本教程演示了在将 PyTorch 模型导出到 ONNX 时如何处理控制流逻辑。它强调了直接导出条件语句的挑战,并提供了规避这些挑战的解决方案。

条件逻辑不能导出到 ONNX,除非将其重构为使用 torch.cond()。让我们从一个实现测试的简单模型开始。

你将学到什么

  • 如何重构模型,使其使用 torch.cond() 以便导出。

  • 如何将带有控制流逻辑的模型导出到 ONNX。

  • 如何使用 ONNX 优化器优化导出的模型。

先决条件

  • torch >= 2.6

import torch

定义模型

定义了两个模型

ForwardWithControlFlowTest:一个包含 if-else 条件的 forward 方法的模型。

ModelWithControlFlowTest:一个将 ForwardWithControlFlowTest 作为简单 MLP 一部分纳入的模型。使用随机输入张量对模型进行测试,以确认其按预期执行。

class ForwardWithControlFlowTest(torch.nn.Module):
    def forward(self, x):
        if x.sum():
            return x * 2
        return -x


class ModelWithControlFlowTest(torch.nn.Module):
    def __init__(self):
        super().__init__()
        self.mlp = torch.nn.Sequential(
            torch.nn.Linear(3, 2),
            torch.nn.Linear(2, 1),
            ForwardWithControlFlowTest(),
        )

    def forward(self, x):
        out = self.mlp(x)
        return out


model = ModelWithControlFlowTest()

导出模型:首次尝试

使用 torch.export.export 导出此模型会失败,因为 forward 传递中的控制流逻辑会创建一个导出器无法处理的图断裂。这种行为是预期的,因为未使用 torch.cond() 编写的条件逻辑不受支持。

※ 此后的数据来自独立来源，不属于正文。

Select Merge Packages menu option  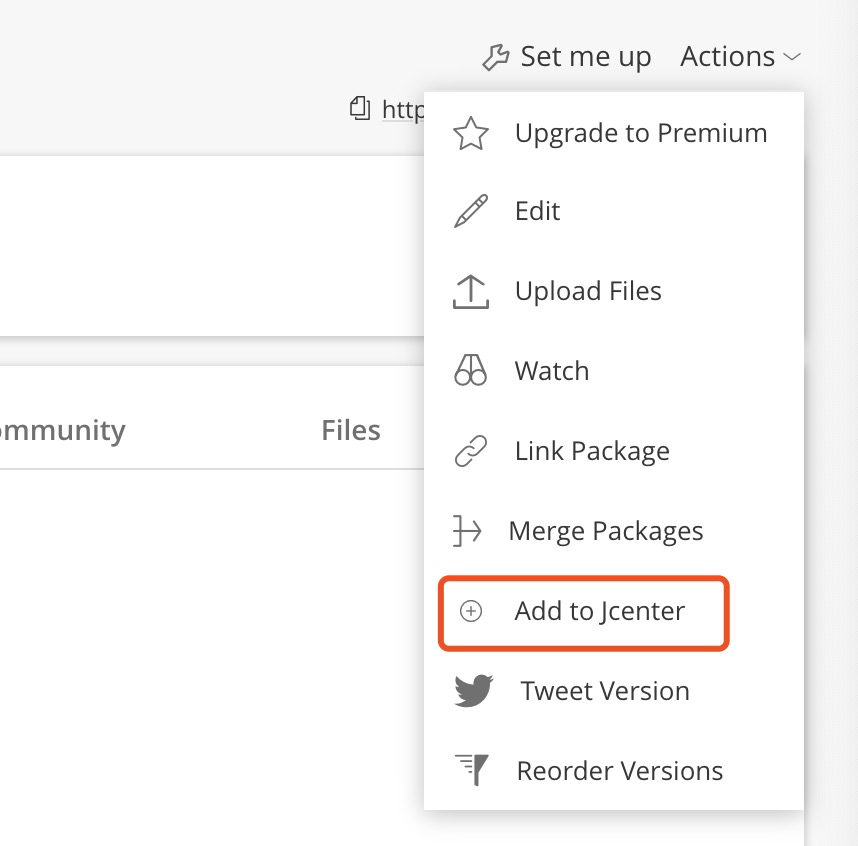pyautogui.click(x=605, y=531)
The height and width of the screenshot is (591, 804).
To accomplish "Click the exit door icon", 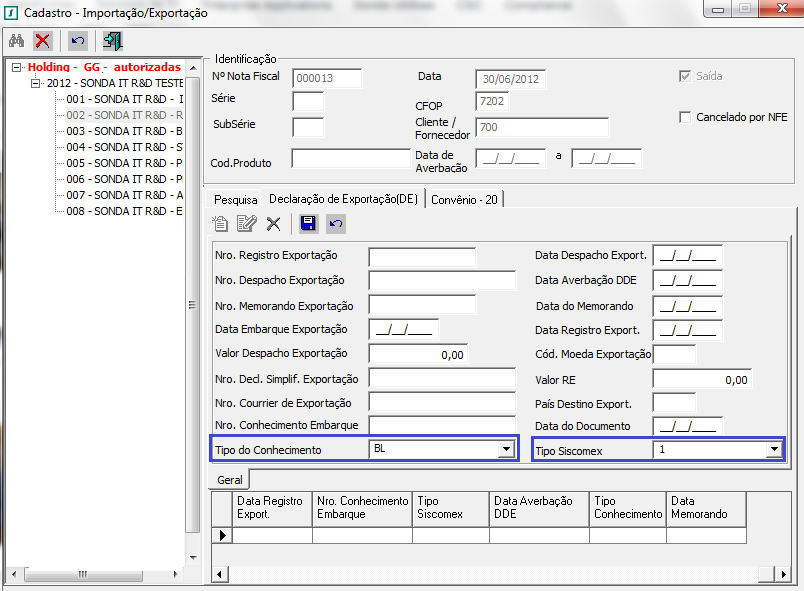I will [112, 41].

使用 try-except 块来捕获导出过程中预期的失败。如果导出意外成功,则会引发 AssertionError

x = torch.randn(3)
model(x)

try:
    torch.export.export(model, (x,), strict=False)
    raise AssertionError("This export should failed unless PyTorch now supports this model.")
except Exception as e:
    print(e)
def forward(self, arg0_1: "f32[2, 3]", arg1_1: "f32[2]", arg2_1: "f32[1, 2]", arg3_1: "f32[1]", arg4_1: "f32[3]"):
     # File: /var/lib/ci-user/.local/lib/python3.10/site-packages/torch/nn/modules/linear.py:125 in forward, code: return F.linear(input, self.weight, self.bias)
    linear: "f32[2]" = torch.ops.aten.linear.default(arg4_1, arg0_1, arg1_1);  arg4_1 = arg0_1 = arg1_1 = None
    linear_1: "f32[1]" = torch.ops.aten.linear.default(linear, arg2_1, arg3_1);  linear = arg2_1 = arg3_1 = None

     # File: /var/lib/workspace/beginner_source/onnx/export_control_flow_model_to_onnx_tutorial.py:56 in forward, code: if x.sum():
    sum_1: "f32[]" = torch.ops.aten.sum.default(linear_1);  linear_1 = None
    ne: "b8[]" = torch.ops.aten.ne.Scalar(sum_1, 0);  sum_1 = None
    item: "Sym(Eq(u0, 1))" = torch.ops.aten.item.default(ne);  ne = item = None

Could not guard on data-dependent expression Eq(u0, 1) (unhinted: Eq(u0, 1)).  (Size-like symbols: none)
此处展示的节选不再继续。